Todos los estados guardan vergüenzas y cadáveres en el armario. Las gloriosas revoluciones mitificadas desde las instituciones y la cultura popular suelen arrojar tierra sobre las injusticias cometidas en nombre de un ideal, y los héroes únicamente tienen una cara, son planos y de nobles ideales sin matiz alguno.
México no es una excepción. En 1910, Francisco Ignacio Madero González se proclamó en contra del gobierno de Porfirio Díaz, evento que es considerado como el inicio de la Revolución Mexicana.
Una noche de mayo de 1911, las tropas de Madero llegaban a Torreón, región agrícola y algodonera del país, al noroeste, en la Comarca Lagunera. Las tropas de Porfirio Díaz no tardaron en abandonar la ciudad, y durante varios días reinó la anarquía. Los insurrectos saquearon los comercios chinos de la ciudad, y durante esos días tuvo lugar un «pequeño» genocidio de ciudadanos chinos, hombres, mujeres y niños, casi todos ellos originarios de Cantón. 303 personas fueron salvajemente asesinadas.
Los sentimientos xenófobos hacia los ciudadanos chinos y árabes eran bastante comunes antes de la llegada de los maderistas. Los anarquistas llamados Magonistas se asentaron años antes en la región, y acusaban a los inmigrantes cantoneses de robar el trabajo a los nacidos en México.

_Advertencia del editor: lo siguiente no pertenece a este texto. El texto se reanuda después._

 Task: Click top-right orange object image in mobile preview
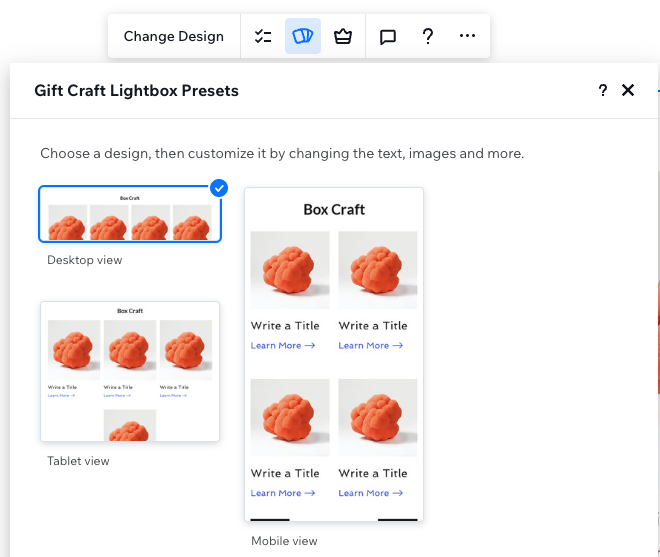point(377,270)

Este turbio panorama es lo que trata de desentrañar Julián Herbert en su último libro: La casa del dolor ajeno. Esta curiosa pieza de periodismo gonzo aproximándose a un hecho terrible ocurrido cien años atrás, desentierra el racismo antichino de aquella época, que el autor sitúa tiempo años antes de la Revolución. Un caldo de cultivo xenófobo llevaba años gestándose antes del genocidio, emparentándose así con todos los genocidios que en el mundo fueron y son hasta llegar a la terrible orgía de sangre que se desató en Torreón.
Sumergiéndose en las vidas y la historia de la comarca, Herbert ofrece un fresco contundente algo caótico, señalando a los participantes de la matanza, a los supervivientes y sus descendientes, e indagando en la distorsión interesada de los hechos en favor del mito revolucionario, aunque para ello tenga que preguntar a los taxistas.

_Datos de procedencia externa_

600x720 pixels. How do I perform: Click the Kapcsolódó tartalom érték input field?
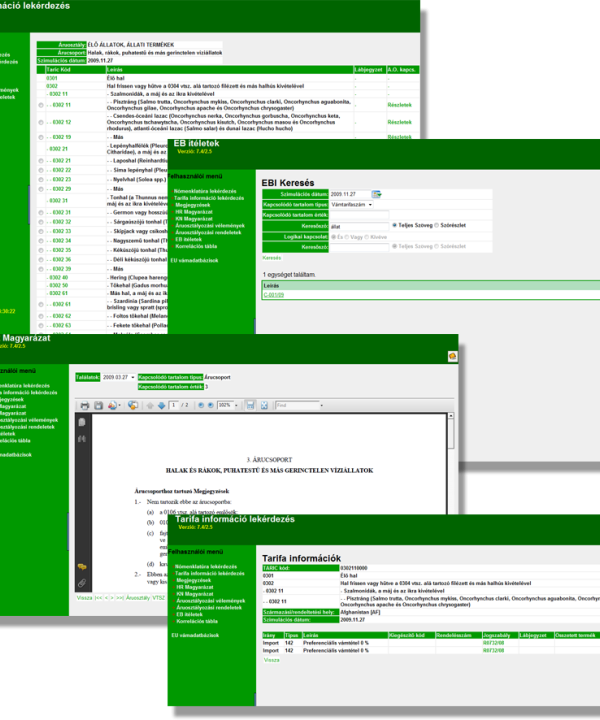(x=361, y=214)
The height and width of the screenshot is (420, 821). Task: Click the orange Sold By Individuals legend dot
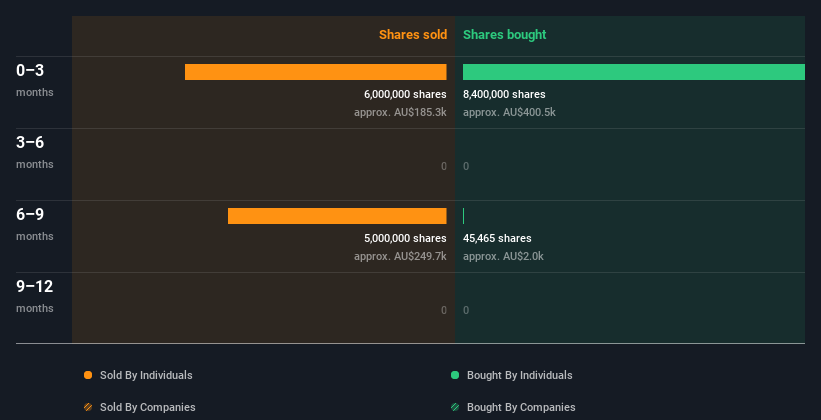click(x=88, y=375)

Una nueva pieza de Julián Herbert, que es quien mejor puede explicar su libro, como hizo en la entrevista que realicé con él no hace mucho:
La masacre de los 303 chinos de Torreón en 1911 es una historia de violencia extrema dictada por el prejuicio, la avaricia, la debilidad de las instituciones y la impunidad de los poderes fácticos. Es también una historia de migrantes que terminan en un par de fosas comunes algunas horas después de que sus cadáveres fueran vejados de maneras indecibles (entre otras, por un desfile triunfal). Y es, por último, la historia de cómo las instituciones mexicanas, tanto diplomáticas como judiciales y legislativas, se las ingeniaron para inventar una “verdad histórica” que exculpara de este crimen a la nación y relativizara el suceso hasta hacerlo desaparecer entre las grietas de la historia. Esto se parece mucho no solo a los crímenes de Tlatelolco o Ayotzinapa o Apatzingán o Chenalhó o Atenco o Aguas Blancas: es, desafortunadamente, una suerte de branding nacional que se repite año con año en nuestros noticieros.
En fin, poco más que añadir. Julián Herbert es uno de los autores más interesantes que conozco en español, y su libro no deja indiferente.